# Japanese Cuisine Craving



## ChileRelleno (Jul 7, 2012)

I was having some cravings for some Japanese food.
I'm not sure if I satisfied them or made it worse.
Sated but not... Know what I mean?

*
Tropical Storm Teriyaki Chicken
Korokke, Fried Potato Croquettes with homemade Tonkatsu sauce
Sunomono / Cucumber Salad
Romaine topped with homemade Ginger dressing
Rice
*

*Tropical Storm Teriyaki Chicken*
Jaccard tenderized and marinated in teriyaki sauce for six hours
Grilled to get some char on them
Finished in skillet to get a killer glaze










*Korokke, Fried Potato Croquettes*
Boiled Russet potatoes, drain and return to pot over med heat to dry them out, and then mash them.
Brown some ground beef, saute some onion, combine and add to mash, season to taste with salt, pepper and maybe a little garlic.
Form into patties and chill.
Dredge patties in flour, egg and Panko.
Chill to set the Panko.
Deep fry at 350° till a deep golden brown, it's goes fast, just a few minutes.
Top with, Tonkatsu, Tare or Yum Yum sauce.

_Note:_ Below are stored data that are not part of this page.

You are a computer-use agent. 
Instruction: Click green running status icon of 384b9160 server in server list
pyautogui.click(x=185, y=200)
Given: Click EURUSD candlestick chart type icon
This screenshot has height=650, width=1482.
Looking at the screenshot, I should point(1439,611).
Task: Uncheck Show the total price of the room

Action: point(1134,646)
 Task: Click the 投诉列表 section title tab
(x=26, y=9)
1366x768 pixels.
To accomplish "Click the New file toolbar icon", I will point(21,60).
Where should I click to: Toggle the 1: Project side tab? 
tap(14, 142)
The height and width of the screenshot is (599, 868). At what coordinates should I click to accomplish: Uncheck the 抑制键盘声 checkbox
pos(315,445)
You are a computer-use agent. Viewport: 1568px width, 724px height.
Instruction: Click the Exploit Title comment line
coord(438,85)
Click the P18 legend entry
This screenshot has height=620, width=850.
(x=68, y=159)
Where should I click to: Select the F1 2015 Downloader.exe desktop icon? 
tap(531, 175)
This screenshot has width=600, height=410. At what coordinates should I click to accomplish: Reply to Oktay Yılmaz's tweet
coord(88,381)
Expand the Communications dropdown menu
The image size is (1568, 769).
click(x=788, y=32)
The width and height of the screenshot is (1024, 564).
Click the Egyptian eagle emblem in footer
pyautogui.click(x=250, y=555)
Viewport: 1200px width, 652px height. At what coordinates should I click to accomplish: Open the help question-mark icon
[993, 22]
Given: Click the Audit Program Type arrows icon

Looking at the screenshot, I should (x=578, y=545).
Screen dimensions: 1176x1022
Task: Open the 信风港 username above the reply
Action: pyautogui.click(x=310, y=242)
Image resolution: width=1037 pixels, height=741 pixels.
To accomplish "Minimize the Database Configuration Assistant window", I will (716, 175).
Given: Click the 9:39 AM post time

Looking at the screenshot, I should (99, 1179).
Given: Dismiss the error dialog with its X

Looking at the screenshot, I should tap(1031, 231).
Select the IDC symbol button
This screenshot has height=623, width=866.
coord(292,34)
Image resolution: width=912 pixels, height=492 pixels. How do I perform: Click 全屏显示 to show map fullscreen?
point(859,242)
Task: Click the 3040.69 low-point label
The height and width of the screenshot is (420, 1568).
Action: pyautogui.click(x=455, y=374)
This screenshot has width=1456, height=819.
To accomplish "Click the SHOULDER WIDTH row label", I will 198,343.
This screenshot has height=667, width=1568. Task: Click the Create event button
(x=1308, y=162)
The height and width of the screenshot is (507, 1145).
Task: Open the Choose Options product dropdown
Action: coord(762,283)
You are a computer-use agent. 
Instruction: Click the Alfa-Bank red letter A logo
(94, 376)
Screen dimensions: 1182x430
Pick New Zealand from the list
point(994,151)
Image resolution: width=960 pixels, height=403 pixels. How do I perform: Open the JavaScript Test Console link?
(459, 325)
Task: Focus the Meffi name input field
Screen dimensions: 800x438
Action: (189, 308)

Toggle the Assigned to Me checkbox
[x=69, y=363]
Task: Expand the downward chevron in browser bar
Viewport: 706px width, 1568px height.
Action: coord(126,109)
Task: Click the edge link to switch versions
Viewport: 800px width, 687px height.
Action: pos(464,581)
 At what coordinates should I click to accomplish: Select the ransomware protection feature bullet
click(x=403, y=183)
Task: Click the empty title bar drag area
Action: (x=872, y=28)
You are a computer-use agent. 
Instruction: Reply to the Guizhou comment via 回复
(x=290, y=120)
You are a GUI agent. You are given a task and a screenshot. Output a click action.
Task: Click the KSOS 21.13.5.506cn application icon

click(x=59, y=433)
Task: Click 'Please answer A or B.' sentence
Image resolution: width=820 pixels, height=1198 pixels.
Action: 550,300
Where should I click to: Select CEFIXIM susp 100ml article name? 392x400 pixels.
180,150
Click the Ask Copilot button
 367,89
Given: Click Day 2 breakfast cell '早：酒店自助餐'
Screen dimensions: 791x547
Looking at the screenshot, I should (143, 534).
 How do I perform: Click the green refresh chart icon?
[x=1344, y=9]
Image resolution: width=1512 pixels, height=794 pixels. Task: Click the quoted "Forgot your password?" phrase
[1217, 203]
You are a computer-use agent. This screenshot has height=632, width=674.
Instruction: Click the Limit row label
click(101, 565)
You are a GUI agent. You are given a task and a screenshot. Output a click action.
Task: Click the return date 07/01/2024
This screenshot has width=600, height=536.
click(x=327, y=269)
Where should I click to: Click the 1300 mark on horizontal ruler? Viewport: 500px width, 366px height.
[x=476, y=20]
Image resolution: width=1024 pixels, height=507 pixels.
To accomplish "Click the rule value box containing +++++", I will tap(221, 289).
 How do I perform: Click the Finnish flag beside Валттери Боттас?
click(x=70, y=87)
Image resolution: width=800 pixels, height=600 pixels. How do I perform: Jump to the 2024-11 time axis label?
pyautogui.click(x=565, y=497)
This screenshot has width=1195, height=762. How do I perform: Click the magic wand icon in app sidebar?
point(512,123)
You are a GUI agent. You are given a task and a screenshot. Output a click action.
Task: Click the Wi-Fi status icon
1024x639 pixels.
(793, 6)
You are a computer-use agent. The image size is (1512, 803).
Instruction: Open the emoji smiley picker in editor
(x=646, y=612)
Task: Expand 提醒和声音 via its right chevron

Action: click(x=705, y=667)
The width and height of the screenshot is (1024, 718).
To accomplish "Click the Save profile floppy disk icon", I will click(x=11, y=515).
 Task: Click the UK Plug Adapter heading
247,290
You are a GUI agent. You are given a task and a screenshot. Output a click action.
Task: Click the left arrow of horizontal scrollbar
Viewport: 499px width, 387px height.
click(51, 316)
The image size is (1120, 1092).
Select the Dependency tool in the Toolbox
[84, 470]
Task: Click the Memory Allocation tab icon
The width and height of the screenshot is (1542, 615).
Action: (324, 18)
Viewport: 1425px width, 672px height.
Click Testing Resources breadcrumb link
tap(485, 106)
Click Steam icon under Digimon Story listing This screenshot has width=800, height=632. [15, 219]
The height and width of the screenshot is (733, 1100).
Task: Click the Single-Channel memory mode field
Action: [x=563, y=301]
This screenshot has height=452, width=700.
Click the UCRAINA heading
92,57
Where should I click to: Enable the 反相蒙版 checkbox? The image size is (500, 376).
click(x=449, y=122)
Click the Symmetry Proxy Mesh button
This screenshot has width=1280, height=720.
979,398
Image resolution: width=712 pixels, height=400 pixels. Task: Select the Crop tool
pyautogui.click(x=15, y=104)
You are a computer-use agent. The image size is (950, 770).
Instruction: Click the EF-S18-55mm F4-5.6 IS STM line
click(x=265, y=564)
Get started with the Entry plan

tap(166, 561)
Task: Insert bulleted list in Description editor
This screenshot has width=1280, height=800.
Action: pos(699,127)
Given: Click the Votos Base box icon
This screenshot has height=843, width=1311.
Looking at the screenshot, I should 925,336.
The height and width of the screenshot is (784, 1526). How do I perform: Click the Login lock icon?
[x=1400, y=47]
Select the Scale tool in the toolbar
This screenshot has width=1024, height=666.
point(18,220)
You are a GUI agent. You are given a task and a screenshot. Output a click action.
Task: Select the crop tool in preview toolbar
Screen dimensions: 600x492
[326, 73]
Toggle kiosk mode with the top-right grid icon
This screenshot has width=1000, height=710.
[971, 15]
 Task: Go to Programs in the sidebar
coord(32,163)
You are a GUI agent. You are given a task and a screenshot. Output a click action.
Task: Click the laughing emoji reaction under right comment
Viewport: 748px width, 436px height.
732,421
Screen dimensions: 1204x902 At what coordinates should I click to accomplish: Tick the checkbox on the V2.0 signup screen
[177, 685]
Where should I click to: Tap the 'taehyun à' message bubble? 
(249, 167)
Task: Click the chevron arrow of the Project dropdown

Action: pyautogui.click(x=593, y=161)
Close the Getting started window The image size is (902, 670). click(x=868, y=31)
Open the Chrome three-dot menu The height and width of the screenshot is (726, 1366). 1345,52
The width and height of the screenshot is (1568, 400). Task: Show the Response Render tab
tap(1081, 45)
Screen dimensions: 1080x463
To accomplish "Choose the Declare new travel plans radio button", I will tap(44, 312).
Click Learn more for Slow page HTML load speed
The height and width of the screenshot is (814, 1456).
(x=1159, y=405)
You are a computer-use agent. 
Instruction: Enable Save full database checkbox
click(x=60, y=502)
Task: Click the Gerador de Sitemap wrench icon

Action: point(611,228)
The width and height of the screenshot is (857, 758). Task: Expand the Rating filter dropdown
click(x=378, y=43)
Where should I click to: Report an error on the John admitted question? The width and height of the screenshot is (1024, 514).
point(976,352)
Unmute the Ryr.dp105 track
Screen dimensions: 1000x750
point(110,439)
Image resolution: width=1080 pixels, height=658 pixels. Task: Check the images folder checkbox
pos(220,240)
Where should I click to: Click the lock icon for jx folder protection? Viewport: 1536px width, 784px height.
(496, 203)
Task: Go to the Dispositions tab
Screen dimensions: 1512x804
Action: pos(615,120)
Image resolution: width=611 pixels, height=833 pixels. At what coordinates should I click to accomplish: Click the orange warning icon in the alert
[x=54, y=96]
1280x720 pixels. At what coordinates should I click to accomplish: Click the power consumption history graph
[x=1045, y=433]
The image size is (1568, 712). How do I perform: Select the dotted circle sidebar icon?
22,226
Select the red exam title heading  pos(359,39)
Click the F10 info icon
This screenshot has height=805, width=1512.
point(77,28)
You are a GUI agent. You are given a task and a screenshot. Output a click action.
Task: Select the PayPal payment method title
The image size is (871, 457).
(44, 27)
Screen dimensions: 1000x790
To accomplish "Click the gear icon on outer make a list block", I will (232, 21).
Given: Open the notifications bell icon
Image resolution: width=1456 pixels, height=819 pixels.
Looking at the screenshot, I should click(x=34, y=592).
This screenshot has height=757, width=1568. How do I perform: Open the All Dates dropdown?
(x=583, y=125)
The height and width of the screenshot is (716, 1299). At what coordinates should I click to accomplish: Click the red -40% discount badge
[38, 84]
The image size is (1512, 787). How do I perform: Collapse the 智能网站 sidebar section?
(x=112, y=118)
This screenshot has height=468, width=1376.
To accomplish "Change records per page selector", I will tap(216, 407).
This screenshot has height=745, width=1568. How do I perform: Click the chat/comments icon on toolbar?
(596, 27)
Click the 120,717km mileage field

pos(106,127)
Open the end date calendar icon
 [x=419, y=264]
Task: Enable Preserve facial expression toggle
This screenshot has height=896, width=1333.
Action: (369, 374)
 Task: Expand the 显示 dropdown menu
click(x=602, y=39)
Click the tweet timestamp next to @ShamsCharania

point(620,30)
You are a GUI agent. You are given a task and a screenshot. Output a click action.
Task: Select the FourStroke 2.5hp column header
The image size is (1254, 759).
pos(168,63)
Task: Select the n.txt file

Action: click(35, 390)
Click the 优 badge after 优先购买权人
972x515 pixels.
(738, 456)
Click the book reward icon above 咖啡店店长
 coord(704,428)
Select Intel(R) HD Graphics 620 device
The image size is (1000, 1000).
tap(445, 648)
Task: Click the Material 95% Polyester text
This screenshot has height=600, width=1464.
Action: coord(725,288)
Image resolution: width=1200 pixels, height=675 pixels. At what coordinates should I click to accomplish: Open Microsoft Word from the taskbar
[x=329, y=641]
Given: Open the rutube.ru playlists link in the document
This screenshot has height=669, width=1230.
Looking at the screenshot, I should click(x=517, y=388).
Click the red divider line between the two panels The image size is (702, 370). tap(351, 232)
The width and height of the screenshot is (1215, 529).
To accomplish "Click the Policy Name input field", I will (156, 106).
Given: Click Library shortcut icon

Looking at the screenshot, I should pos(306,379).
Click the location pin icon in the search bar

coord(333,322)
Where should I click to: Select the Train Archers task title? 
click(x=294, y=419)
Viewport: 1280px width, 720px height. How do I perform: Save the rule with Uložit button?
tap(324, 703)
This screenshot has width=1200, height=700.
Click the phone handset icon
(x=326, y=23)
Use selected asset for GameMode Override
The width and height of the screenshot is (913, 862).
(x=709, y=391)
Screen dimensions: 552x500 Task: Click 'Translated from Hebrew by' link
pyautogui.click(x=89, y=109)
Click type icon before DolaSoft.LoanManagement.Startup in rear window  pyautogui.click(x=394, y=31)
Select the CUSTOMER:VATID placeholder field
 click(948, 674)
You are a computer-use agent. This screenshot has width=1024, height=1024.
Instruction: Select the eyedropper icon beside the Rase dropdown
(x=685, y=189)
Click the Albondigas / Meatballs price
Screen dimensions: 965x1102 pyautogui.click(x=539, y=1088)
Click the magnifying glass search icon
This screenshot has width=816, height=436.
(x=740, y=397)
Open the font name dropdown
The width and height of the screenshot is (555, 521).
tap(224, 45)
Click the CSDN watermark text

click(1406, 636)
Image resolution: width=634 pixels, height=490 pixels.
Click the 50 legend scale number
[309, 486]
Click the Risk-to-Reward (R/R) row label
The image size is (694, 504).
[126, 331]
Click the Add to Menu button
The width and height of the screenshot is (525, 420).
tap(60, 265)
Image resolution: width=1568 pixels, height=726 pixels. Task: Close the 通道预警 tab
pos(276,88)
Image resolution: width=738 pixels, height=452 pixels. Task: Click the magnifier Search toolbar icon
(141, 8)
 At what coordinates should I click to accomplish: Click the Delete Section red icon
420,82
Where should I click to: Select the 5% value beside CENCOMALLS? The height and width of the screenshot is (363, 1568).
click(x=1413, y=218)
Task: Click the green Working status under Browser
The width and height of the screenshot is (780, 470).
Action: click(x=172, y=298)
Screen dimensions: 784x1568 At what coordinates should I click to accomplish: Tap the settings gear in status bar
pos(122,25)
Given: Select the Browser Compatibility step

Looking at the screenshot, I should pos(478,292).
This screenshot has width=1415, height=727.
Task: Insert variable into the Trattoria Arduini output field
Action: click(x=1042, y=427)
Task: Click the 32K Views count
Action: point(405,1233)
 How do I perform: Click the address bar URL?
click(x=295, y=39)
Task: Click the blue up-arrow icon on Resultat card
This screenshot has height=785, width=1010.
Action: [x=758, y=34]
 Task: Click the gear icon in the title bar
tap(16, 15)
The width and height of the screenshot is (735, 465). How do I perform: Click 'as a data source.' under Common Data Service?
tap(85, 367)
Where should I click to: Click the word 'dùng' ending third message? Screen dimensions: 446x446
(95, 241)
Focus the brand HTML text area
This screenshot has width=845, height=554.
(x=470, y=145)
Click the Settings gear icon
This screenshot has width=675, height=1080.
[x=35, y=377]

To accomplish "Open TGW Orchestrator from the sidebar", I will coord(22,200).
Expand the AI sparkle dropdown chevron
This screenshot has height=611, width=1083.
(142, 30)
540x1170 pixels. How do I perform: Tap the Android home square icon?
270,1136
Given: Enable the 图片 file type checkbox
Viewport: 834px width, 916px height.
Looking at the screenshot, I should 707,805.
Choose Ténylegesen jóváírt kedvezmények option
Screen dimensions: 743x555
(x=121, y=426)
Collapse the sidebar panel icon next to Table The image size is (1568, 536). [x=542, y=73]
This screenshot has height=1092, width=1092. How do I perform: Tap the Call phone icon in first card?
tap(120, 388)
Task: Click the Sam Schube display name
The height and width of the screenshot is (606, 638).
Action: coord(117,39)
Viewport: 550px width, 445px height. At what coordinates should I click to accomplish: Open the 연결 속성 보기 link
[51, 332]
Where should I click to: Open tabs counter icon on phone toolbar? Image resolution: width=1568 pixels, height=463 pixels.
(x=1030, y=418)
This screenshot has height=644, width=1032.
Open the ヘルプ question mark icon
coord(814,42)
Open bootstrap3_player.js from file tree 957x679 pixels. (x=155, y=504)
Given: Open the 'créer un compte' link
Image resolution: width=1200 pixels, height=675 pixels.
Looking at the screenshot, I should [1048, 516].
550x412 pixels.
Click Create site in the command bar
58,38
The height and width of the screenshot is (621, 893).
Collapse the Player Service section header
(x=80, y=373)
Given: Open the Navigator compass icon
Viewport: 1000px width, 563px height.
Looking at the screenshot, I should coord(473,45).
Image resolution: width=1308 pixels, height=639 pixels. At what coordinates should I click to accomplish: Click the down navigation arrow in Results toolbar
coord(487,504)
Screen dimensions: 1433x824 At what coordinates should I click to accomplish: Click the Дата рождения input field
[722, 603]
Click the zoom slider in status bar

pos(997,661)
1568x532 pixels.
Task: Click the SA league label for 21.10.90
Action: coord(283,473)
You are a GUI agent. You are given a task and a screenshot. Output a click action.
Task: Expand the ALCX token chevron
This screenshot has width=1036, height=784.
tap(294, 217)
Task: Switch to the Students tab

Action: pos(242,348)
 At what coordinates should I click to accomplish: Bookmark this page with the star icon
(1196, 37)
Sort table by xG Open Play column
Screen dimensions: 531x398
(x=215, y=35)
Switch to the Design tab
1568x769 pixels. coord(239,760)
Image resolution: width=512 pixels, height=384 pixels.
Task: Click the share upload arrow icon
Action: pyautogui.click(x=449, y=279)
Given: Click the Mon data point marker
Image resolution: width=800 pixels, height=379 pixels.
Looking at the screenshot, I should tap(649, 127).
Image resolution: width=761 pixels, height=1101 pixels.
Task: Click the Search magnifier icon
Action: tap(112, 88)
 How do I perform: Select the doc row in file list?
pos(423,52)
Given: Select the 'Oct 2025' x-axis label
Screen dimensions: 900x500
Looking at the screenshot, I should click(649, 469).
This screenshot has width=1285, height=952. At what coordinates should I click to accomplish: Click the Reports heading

*Sunomono, Cucumber Salad*
5C Cucumber, halved, seeded and sliced thin
(Use Kyuri (Japanese) if you can find them, I use English)
1C Rice vinegar
4T Soy sauce
4T Sugar
4t Sesame oil
Sesame seeds
Marinate/Chill for a hour or two, drain and serve










*Ginger Dressing*
1C chopped Carrot
1/2 chopped Onion
3T chopped Ginger
1T sugar
1/2C Rice vinegar
1/4C Soy sauce
1/2t salt
3/4C Canola oil
Place everything but the oil in a blender and blend well.
Pour bled into a mixing bowl and slowly whisk in oil till emulsified.










*Tonkatsu sauce*
1/8C each Apple and Plum puree
1/4C Ketchup
1/4C Worcestershire
2t Soy sauce
2t Oyster sauce
1t sugar
Blend everything together well.
*** Make this sauce a day or two before, it needs time for the flavors to meld and taste right.


*The Money Shots*


----------



## kanaka (Oct 3, 2007)

Really nice. Needs 2 scoops rice on the plate tho.


----------



## ChileRelleno (Jul 7, 2012)

kanaka said:


> Really nice. Needs 2 scoops rice on the plate tho.


Thanks.
That's plated just for presentation.
Once I got a pic I liked, I piled the plate high-n-messy and chowed down.


----------



## kanaka (Oct 3, 2007)

And if you want to make it a lunch wagon platter from Hawaii, there would be the scoop of mac salad too.
If you order spaghetti there, you'll probably get 2 scoops rice and the mac salad.  Possibly with brown gravy on the rice too.........


----------



## FishinSpot (Oct 16, 2007)

Damn. Now I’m really hungry! Nice spread,


----------



## ChileRelleno (Jul 7, 2012)

*DING! DING! Round Two!

Pork Tonkatsu, with homemade Tonkatsu sauce
Japanese Vegetable Curry
Sunomono, Cucumber Salad
Romaine topped with homemade Ginger dressing
Rice
*

*Pork Tonkatsu, with homemade Tonkatsu sauce*
Half a pork loin cut into 1/4" cutlets.
Dredged in flour, egg and Panko, then chilled to set the Panko.
Deep fried at 325° till a nice golden brown.
Salted before the grease stops dripping.



















B]Curry with Vegetables[/B]
I cheat and use S&B Golden Curry sauce, I like the Medium Hot or Hot
Parboil chopped carrots, potatoes and onion till just tender, then add to curry and simmer for 15-20 minutes
Serve over pork, chicken or beef



















*The Money Shot*


----------



## kanaka (Oct 3, 2007)

The spread looks so good!

Thanks for the tip on the panko, always disappointed me trying it at home.

What oil for the frying? 

And, have you tried the Vermont Curry with apple? Sweeter than S&B.


----------



## jaster (Oct 7, 2007)

ChileRelleno said:


> *DING! DING! Round Two!
> 
> Pork Tonkatsu, with homemade Tonkatsu sauce
> Japanese Vegetable Curry
> ...



Tell me about this Tonkatsu sauce? Im gonna try those pork cutlets for the family


----------



## jaster (Oct 7, 2007)

Looks damn good by the way!


----------



## ChileRelleno (Jul 7, 2012)

kanaka said:


> The spread looks so good!
> 
> Thanks for the tip on the panko, always disappointed me trying it at home.
> 
> ...


I use a good vegetable oil for pan/deep frying.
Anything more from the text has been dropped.